===== SOURCE MATERIAL

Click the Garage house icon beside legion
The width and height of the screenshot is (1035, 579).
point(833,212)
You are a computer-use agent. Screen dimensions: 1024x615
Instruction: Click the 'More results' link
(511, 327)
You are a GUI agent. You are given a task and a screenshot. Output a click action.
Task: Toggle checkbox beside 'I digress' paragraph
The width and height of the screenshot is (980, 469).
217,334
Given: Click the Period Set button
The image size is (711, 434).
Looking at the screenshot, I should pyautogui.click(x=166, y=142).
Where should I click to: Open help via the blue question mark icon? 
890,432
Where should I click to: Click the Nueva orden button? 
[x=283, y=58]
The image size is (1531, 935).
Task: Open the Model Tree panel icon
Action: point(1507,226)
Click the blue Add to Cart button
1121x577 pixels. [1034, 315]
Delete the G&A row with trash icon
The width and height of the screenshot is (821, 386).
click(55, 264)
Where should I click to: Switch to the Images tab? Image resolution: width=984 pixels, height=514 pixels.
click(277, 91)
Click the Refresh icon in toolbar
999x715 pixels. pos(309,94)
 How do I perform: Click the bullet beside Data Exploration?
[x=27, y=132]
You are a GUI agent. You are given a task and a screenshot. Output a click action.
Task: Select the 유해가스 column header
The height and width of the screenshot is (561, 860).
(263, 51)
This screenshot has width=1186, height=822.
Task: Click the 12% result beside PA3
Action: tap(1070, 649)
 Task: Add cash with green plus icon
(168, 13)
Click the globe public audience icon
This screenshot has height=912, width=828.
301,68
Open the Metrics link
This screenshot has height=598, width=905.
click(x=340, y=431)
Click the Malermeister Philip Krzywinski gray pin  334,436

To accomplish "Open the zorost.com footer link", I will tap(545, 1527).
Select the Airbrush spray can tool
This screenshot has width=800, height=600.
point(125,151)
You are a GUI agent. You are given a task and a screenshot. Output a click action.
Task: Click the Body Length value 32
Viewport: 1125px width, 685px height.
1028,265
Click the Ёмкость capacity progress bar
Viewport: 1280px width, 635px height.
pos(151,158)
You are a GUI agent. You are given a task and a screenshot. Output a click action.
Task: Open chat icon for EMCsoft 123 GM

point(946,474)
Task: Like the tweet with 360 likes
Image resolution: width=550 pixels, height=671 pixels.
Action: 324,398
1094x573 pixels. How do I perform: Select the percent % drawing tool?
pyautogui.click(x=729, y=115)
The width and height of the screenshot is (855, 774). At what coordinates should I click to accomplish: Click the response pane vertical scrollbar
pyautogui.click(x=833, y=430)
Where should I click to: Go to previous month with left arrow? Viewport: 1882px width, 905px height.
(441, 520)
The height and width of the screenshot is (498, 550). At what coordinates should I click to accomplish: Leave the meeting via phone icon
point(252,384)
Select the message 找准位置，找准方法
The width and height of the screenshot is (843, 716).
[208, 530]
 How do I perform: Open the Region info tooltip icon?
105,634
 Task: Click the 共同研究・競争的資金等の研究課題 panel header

==========

• WORK TO BE COMPLETED: Print all of the lines above so that each one matches its original exactly.

• SOLUTION TO THE PROBLEM:
Click the Garage house icon beside legion
The width and height of the screenshot is (1035, 579).
point(833,212)
You are a computer-use agent. Screen dimensions: 1024x615
Instruction: Click the 'More results' link
(511, 327)
You are a GUI agent. You are given a task and a screenshot. Output a click action.
Task: Toggle checkbox beside 'I digress' paragraph
The width and height of the screenshot is (980, 469).
217,334
Given: Click the Period Set button
The image size is (711, 434).
Looking at the screenshot, I should pyautogui.click(x=166, y=142).
Where should I click to: Open help via the blue question mark icon? 
890,432
Where should I click to: Click the Nueva orden button? 
[x=283, y=58]
The image size is (1531, 935).
Task: Open the Model Tree panel icon
Action: point(1507,226)
Click the blue Add to Cart button
1121x577 pixels. [1034, 315]
Delete the G&A row with trash icon
The width and height of the screenshot is (821, 386).
click(55, 264)
Where should I click to: Switch to the Images tab? Image resolution: width=984 pixels, height=514 pixels.
click(277, 91)
Click the Refresh icon in toolbar
999x715 pixels. pos(309,94)
 How do I perform: Click the bullet beside Data Exploration?
[x=27, y=132]
You are a GUI agent. You are given a task and a screenshot. Output a click action.
Task: Select the 유해가스 column header
The height and width of the screenshot is (561, 860).
(263, 51)
This screenshot has width=1186, height=822.
Task: Click the 12% result beside PA3
Action: tap(1070, 649)
 Task: Add cash with green plus icon
(168, 13)
Click the globe public audience icon
This screenshot has height=912, width=828.
301,68
Open the Metrics link
This screenshot has height=598, width=905.
click(x=340, y=431)
Click the Malermeister Philip Krzywinski gray pin  334,436

To accomplish "Open the zorost.com footer link", I will tap(545, 1527).
Select the Airbrush spray can tool
This screenshot has width=800, height=600.
point(125,151)
You are a GUI agent. You are given a task and a screenshot. Output a click action.
Task: Click the Body Length value 32
Viewport: 1125px width, 685px height.
1028,265
Click the Ёмкость capacity progress bar
Viewport: 1280px width, 635px height.
pos(151,158)
You are a GUI agent. You are given a task and a screenshot. Output a click action.
Task: Open chat icon for EMCsoft 123 GM

point(946,474)
Task: Like the tweet with 360 likes
Image resolution: width=550 pixels, height=671 pixels.
Action: 324,398
1094x573 pixels. How do I perform: Select the percent % drawing tool?
pyautogui.click(x=729, y=115)
The width and height of the screenshot is (855, 774). At what coordinates should I click to accomplish: Click the response pane vertical scrollbar
pyautogui.click(x=833, y=430)
Where should I click to: Go to previous month with left arrow? Viewport: 1882px width, 905px height.
(441, 520)
The height and width of the screenshot is (498, 550). At what coordinates should I click to accomplish: Leave the meeting via phone icon
point(252,384)
Select the message 找准位置，找准方法
The width and height of the screenshot is (843, 716).
[208, 530]
 How do I perform: Open the Region info tooltip icon?
105,634
 Task: Click the 共同研究・競争的資金等の研究課題 panel header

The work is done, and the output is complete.